## Aim of the exercise
Every entry in this listing should be written out exactly.

## Dataset

#####

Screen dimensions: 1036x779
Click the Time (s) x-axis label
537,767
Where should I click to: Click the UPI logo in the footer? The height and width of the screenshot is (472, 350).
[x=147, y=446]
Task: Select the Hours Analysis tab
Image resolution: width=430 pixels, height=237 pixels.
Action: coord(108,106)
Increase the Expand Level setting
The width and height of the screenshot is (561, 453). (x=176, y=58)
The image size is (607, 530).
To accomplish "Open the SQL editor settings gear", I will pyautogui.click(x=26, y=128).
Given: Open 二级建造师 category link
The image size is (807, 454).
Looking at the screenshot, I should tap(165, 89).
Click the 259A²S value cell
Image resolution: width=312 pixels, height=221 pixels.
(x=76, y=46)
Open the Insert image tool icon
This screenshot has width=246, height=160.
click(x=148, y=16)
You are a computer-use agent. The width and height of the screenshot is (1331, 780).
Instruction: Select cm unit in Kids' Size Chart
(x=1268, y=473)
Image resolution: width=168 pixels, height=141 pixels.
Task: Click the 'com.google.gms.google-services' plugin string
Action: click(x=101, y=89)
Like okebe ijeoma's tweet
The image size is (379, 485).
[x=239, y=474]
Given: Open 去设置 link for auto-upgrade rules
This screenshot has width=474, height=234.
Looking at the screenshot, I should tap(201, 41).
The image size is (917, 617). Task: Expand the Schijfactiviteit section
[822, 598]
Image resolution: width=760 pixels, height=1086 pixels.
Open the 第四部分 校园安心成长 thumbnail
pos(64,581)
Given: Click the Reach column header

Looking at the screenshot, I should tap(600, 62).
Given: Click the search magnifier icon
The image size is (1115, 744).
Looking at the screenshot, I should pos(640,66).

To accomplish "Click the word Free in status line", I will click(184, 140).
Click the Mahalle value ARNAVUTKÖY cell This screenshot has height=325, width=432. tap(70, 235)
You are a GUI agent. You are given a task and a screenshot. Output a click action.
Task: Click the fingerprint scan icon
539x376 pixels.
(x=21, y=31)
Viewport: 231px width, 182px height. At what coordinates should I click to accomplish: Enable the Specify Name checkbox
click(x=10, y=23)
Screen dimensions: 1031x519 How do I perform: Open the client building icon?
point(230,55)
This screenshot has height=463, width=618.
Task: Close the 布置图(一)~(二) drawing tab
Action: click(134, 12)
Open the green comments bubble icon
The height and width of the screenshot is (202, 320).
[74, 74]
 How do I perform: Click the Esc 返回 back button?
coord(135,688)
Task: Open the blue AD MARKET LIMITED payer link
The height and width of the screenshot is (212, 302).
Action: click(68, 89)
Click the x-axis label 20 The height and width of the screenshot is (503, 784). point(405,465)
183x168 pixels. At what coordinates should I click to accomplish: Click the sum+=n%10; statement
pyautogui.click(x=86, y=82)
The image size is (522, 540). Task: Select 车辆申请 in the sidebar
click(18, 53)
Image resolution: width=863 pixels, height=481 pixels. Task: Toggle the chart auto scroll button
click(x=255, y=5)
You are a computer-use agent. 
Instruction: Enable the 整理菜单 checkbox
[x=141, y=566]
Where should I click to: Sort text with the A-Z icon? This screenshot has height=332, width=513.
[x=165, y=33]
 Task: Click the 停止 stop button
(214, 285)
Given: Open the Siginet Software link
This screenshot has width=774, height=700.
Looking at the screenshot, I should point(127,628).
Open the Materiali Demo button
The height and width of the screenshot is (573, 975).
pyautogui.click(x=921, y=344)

#####

## Task answer
Screen dimensions: 1036x779
Click the Time (s) x-axis label
537,767
Where should I click to: Click the UPI logo in the footer? The height and width of the screenshot is (472, 350).
[x=147, y=446]
Task: Select the Hours Analysis tab
Image resolution: width=430 pixels, height=237 pixels.
Action: coord(108,106)
Increase the Expand Level setting
The width and height of the screenshot is (561, 453). (x=176, y=58)
The image size is (607, 530).
To accomplish "Open the SQL editor settings gear", I will pyautogui.click(x=26, y=128).
Given: Open 二级建造师 category link
The image size is (807, 454).
Looking at the screenshot, I should tap(165, 89).
Click the 259A²S value cell
Image resolution: width=312 pixels, height=221 pixels.
(x=76, y=46)
Open the Insert image tool icon
This screenshot has width=246, height=160.
click(x=148, y=16)
You are a computer-use agent. The width and height of the screenshot is (1331, 780).
Instruction: Select cm unit in Kids' Size Chart
(x=1268, y=473)
Image resolution: width=168 pixels, height=141 pixels.
Task: Click the 'com.google.gms.google-services' plugin string
Action: click(x=101, y=89)
Like okebe ijeoma's tweet
The image size is (379, 485).
[x=239, y=474]
Given: Open 去设置 link for auto-upgrade rules
This screenshot has width=474, height=234.
Looking at the screenshot, I should tap(201, 41).
The image size is (917, 617). Task: Expand the Schijfactiviteit section
[822, 598]
Image resolution: width=760 pixels, height=1086 pixels.
Open the 第四部分 校园安心成长 thumbnail
pos(64,581)
Given: Click the Reach column header

Looking at the screenshot, I should tap(600, 62).
Given: Click the search magnifier icon
The image size is (1115, 744).
Looking at the screenshot, I should pos(640,66).

To accomplish "Click the word Free in status line", I will click(184, 140).
Click the Mahalle value ARNAVUTKÖY cell This screenshot has height=325, width=432. tap(70, 235)
You are a GUI agent. You are given a task and a screenshot. Output a click action.
Task: Click the fingerprint scan icon
539x376 pixels.
(x=21, y=31)
Viewport: 231px width, 182px height. At what coordinates should I click to accomplish: Enable the Specify Name checkbox
click(x=10, y=23)
Screen dimensions: 1031x519 How do I perform: Open the client building icon?
point(230,55)
This screenshot has height=463, width=618.
Task: Close the 布置图(一)~(二) drawing tab
Action: click(134, 12)
Open the green comments bubble icon
The height and width of the screenshot is (202, 320).
[74, 74]
 How do I perform: Click the Esc 返回 back button?
coord(135,688)
Task: Open the blue AD MARKET LIMITED payer link
The height and width of the screenshot is (212, 302).
Action: click(68, 89)
Click the x-axis label 20 The height and width of the screenshot is (503, 784). point(405,465)
183x168 pixels. At what coordinates should I click to accomplish: Click the sum+=n%10; statement
pyautogui.click(x=86, y=82)
The image size is (522, 540). Task: Select 车辆申请 in the sidebar
click(18, 53)
Image resolution: width=863 pixels, height=481 pixels. Task: Toggle the chart auto scroll button
click(x=255, y=5)
You are a computer-use agent. 
Instruction: Enable the 整理菜单 checkbox
[x=141, y=566]
Where should I click to: Sort text with the A-Z icon? This screenshot has height=332, width=513.
[x=165, y=33]
 Task: Click the 停止 stop button
(214, 285)
Given: Open the Siginet Software link
This screenshot has width=774, height=700.
Looking at the screenshot, I should point(127,628).
Open the Materiali Demo button
The height and width of the screenshot is (573, 975).
pyautogui.click(x=921, y=344)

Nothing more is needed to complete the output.